But in August Waldershare disappeared, and at the beginning of
September, even the Rodneys had gone to Margate. St. Barbe was the only
clerk left in Endymion's room. They dined together almost every day, and
went on the top of an omnibus to many a suburban paradise. "I tell
you what," said St. Barbe, as they were watching one day together
the humours of the world in the crowded tea-garden and bustling
bowling-green of Canonbury Tavern; "a fellow might get a good chapter
out of this scene. I could do it, but I will not. What is the use of
lavishing one's brains on an ungrateful world? Why, if that fellow Gushy
were to write a description of this place, which he would do like a
penny-a-liner drunk with ginger beer, every countess in Mayfair would be
reading him, not knowing, the idiot, whether she ought to smile or shed
tears, and sending him cards with 'at home' upon them as large as life.
Oh! it is disgusting! absolutely disgusting. It is a nefarious world,
sir. You will find it out some day. I am as much robbed by that fellow
Gushy as men are on the highway. He is appropriating my income, and
the income of thousands of honest fellows. And then he pretends he is
writing for the people! The people! What does he know about the people?
Annals of the New Cut and Saffron Hill. He thinks he will frighten some
lord, who will ask him to dinner. And that he calls Progress. I hardly
know which is the worst class in this country--the aristocracy, the
middle class, or what they call the people. I hate them all."
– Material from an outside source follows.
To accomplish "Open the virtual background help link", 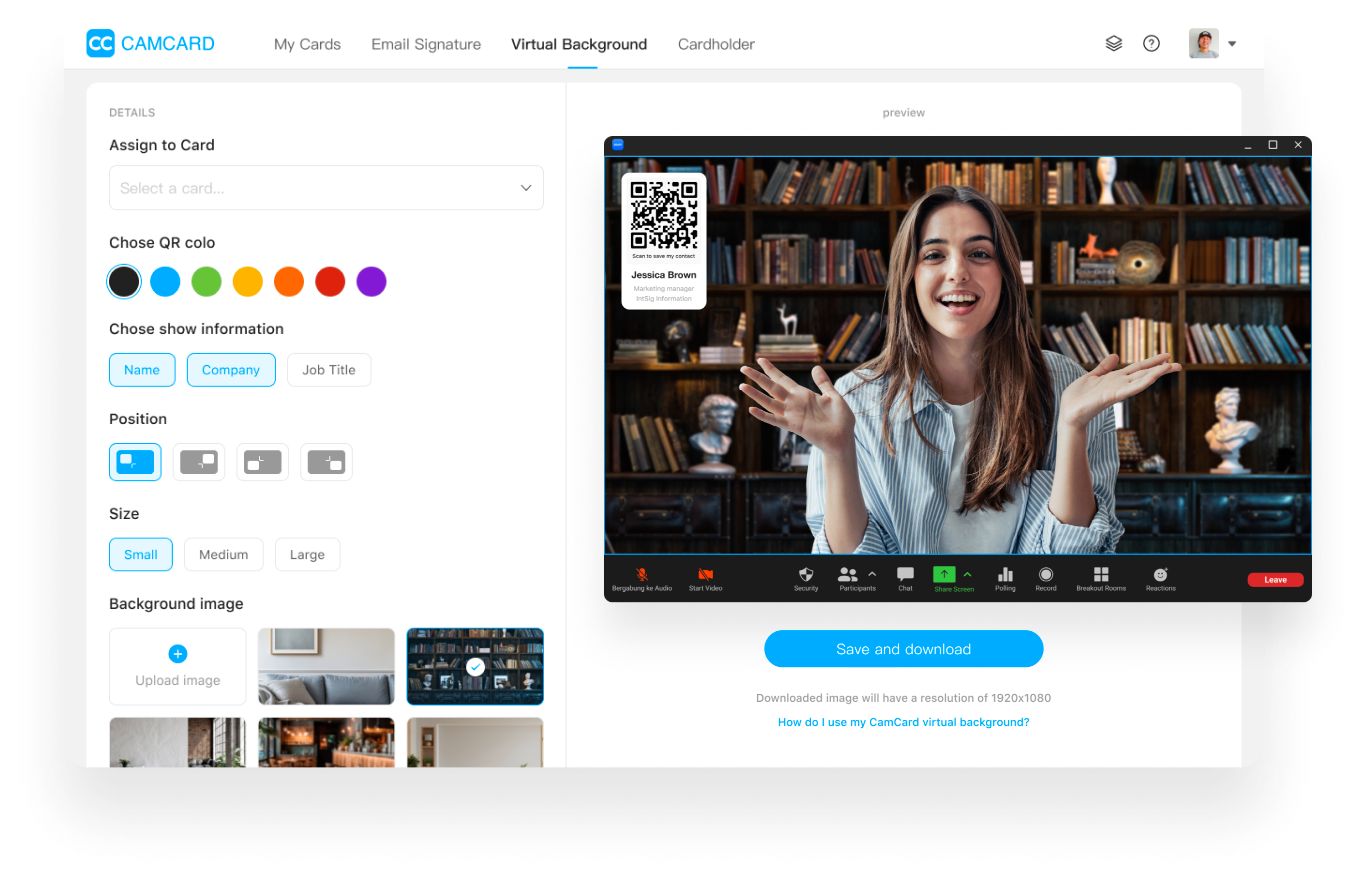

About the fall of the leaf the offices were all filled again, and among
the rest Trenchard returned. "His brother has been ill," said St. Barbe.
"They say that Trenchard is very fond of him. Fond of a brother who
keeps him out of four thousand pounds per annum! What will man not
say? And yet I could not go and congratulate Trenchard on his brother's
death. It would be 'bad taste.' Trenchard would perhaps never speak to
me again, though he had been lying awake all night chuckling over the
event. And Gushy takes an amiable view of this world of hypocrisy and
plunder. And that is why Gushy is so popular!"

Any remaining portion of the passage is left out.